I am assuming that all casino operators are fully familiar with customer due diligence. I only add that (a) CDD is an on-going obligation and it may need to be updated if there is a change in a customer’s circumstances or behaviour, and (b) whilst the commercial attractions of the ‘threshold approach’ are self-evident, I tend to think that the ‘on entry’ approach is easier to implement and less liable to present problems further down the line. The Gambling Commission has given helpful and detailed guidance as to the steps that need to be taken if the threshold approach is adopted: see paragraphs 6-27 to 6-37 of the September 2017 Guidance. Where a casino operator is unable (for whatever reason) to carry out CDD on a customer, he must not establish or continue any business relationship with that customer, and should consider making a report to the relevant department of the National Crime Agency.
Specific Obligations: (2) Appointment of Nominated Officer
A casino operator must appoint a Nominated Officer, whose duties are
To receive internal disclosures under Part 7 of POCA (see below);
To decide if these should be reported to the National Crime Agency;
To report to the NCA if necessary; and
To ensure that the appropriate consent is given for what might otherwise be participation (etc.) in money laundering: one of the concerns is to avoid inadvertent “tipping off”, and ‘appropriate consent’ will be touched on below.
The role of Nominated Officer is a pivotal one, and carries great responsibility. It is of paramount importance that he/she is in a senior managerial position, and has the authority to perform the functions required of the position. The Gambling Commission recommend that a permanent deputy nominated officer be appointed, to provide cover when the Nominated Officer is absent (on leave, or ill).
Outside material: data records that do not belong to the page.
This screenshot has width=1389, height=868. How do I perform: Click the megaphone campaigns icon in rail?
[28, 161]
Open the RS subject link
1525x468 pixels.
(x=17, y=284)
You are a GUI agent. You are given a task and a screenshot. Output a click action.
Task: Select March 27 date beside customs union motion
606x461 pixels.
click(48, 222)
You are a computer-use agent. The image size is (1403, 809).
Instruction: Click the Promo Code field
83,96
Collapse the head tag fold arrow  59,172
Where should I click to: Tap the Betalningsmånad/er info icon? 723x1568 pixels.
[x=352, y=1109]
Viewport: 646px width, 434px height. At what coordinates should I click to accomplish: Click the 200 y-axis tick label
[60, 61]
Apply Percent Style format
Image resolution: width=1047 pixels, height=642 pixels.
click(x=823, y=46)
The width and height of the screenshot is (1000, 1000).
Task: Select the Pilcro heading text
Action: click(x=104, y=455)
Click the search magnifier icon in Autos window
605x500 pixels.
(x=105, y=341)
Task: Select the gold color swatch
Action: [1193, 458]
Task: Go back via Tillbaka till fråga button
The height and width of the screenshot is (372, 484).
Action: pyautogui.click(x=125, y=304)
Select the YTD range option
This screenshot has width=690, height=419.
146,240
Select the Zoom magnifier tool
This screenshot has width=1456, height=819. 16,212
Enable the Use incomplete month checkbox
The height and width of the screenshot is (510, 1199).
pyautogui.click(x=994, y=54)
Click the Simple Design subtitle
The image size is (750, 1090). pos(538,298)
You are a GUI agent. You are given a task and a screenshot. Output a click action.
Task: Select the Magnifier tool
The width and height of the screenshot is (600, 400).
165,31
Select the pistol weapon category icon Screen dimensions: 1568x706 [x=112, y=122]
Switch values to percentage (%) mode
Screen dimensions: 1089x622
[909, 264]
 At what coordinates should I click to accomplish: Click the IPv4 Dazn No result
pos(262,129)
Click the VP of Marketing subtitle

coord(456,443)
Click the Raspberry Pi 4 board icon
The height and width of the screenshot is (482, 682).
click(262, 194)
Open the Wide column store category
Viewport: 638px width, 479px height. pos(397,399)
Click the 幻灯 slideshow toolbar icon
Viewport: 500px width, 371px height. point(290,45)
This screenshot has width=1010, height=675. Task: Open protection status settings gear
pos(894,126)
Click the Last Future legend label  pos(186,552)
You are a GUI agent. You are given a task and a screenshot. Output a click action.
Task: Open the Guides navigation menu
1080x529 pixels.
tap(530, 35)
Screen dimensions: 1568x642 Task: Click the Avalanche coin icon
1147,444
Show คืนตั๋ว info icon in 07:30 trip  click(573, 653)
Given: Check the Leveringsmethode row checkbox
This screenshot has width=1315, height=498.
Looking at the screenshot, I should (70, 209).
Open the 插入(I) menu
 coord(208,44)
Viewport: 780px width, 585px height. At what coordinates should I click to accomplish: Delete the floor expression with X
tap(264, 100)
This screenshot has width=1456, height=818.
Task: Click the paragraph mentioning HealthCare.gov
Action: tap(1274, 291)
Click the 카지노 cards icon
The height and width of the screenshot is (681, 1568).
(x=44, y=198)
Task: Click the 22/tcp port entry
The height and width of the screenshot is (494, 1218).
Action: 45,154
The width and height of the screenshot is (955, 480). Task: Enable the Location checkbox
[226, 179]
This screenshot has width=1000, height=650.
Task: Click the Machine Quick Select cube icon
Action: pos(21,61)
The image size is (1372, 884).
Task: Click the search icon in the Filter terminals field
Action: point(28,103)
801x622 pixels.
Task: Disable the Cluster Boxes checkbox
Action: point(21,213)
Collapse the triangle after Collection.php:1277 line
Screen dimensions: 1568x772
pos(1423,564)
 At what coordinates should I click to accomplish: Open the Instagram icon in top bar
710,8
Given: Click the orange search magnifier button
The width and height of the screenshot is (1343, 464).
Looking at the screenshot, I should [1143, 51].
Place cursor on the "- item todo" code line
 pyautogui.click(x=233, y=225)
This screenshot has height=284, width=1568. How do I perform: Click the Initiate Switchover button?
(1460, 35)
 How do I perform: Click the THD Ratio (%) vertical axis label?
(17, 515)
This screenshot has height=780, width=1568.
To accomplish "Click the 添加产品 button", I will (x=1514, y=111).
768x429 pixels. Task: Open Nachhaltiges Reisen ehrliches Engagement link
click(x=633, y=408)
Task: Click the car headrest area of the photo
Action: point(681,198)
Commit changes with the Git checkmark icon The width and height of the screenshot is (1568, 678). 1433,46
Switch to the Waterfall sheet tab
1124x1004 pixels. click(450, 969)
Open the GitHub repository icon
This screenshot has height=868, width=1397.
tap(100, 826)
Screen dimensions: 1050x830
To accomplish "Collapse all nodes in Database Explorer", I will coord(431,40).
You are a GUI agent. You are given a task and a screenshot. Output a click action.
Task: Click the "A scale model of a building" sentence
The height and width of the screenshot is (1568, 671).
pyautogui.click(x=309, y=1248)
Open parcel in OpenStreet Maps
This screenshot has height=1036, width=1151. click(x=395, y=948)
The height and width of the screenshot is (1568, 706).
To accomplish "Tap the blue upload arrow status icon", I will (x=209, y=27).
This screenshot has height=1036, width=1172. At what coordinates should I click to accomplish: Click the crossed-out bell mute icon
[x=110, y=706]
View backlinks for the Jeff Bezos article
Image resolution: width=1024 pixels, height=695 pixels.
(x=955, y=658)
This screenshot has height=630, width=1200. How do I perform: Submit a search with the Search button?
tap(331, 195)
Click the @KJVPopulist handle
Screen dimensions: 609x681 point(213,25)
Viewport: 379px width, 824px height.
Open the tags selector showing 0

I recommend that the Nominated Officer is deputed to make regular reference to the Gambling Commission’s web site, in order to keep up to date with the latest money laundering guidance available there, and ensure that that guidance is implemented – whether into the casino’s policies and procedures or training regimes or both.
Specific Obligations: (3) Reporting to Nominated Officer
I take the following paragraphs to represent some of the most difficult challenges to a casino operator and his staff. The areas touched upon below are those, in my opinion, upon which the most thorough and constantly updated training will be required.
Anyone working for a casino operator, who in the course of their employment comes into possession of information (or any other matter) as a result of which they know or suspect, or have reasonable grounds for knowing or suspecting, that a person is engaged in money laundering, must as soon as practicable make an internal report to their nominated officer.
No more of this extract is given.